On top of the church the flag of Ukraine flies. Since the Russian invasion of Ukraine in February 2022 the yellow and blue flag has become a familiar sight around Britain. It represents support for a small country that has suffered at the hands of a foreign aggressor, but here it means more than that. It is a reminder that we, as citizens of a free democratic nation, are able to enjoy a day like this without fear or hindrance.
I have said things like this before – notably when I wrote a piece for CCM about the trip to Southport I mentioned earlier – but there’s no harm in saying them again. In a country which has been in the economic doldrums for a long time, and where society’s old norms and dialogues frequently feel fractured, there are few experiences better for the soul than watching cricket in beautiful surroundings. I know I am preaching to the converted here, but if you love the game you will find ways to do this until you can’t do anything else.
A few weeks ago I went for a haircut. Usual hairdresser, usual December conversation about preparations for Christmas. My attention wanders to the chair behind, where a lad of about ten is talking animatedly about cricket.

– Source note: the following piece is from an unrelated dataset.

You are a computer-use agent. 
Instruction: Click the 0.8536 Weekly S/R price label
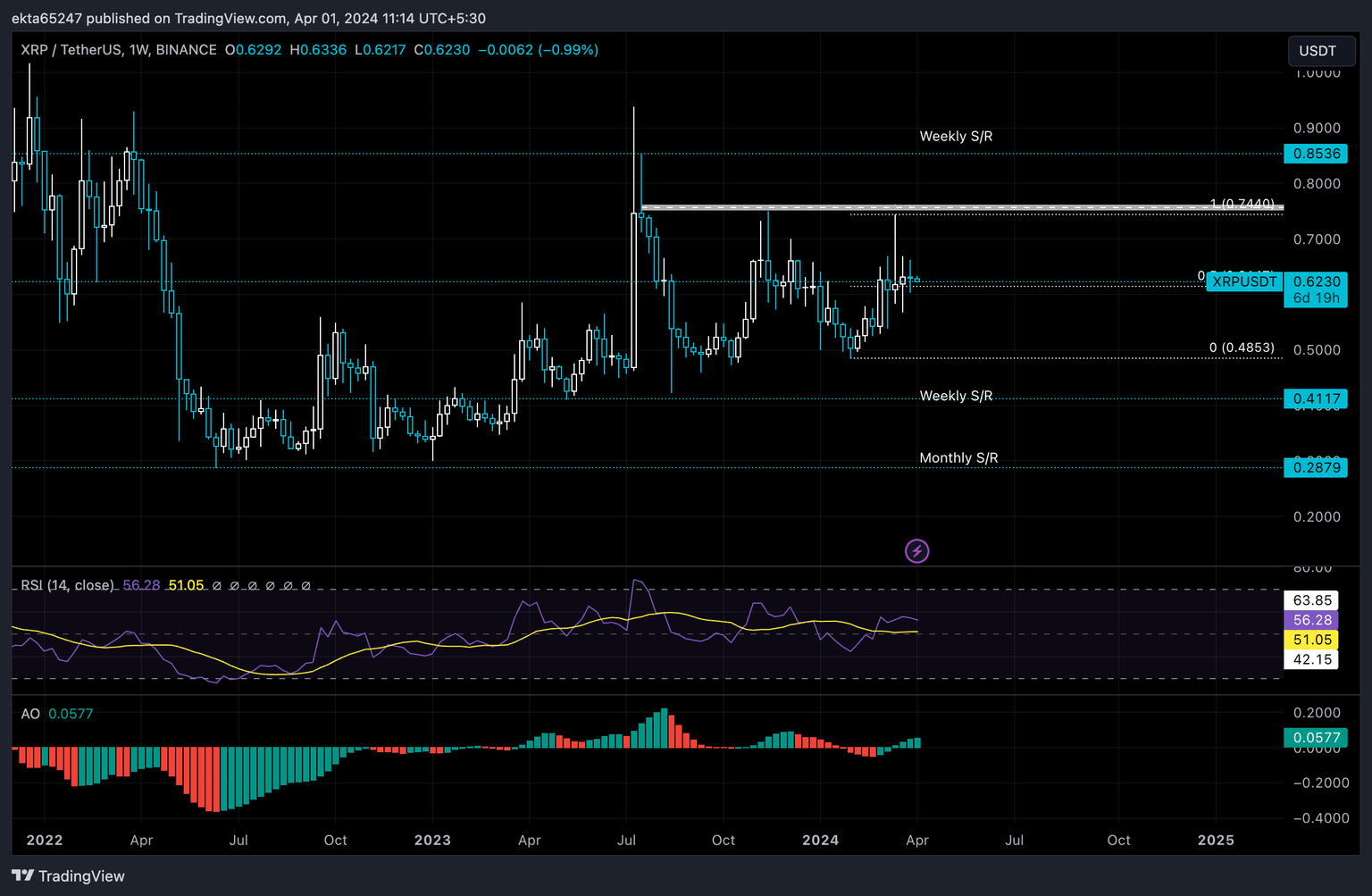(x=1316, y=154)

I love to hear this; partly because I recognise an echo of myself at the same age, but also because it’s easy to feel that these days – with terrestrial TV coverage gone and school cricket rare – that children aren’t interested in cricket. He may be the exception that proves the rule, but as I leave I tell his mum that he was once me and that I’m still like that. I am unsure whether she is reassured or concerned by this, but I leave with a smile on my face and a jumble of thoughts in my head.
One of these is that, at some point in life’s uncertain future, he may want to visit a ground like Sedbergh. I hope, when he is my age, that he still can.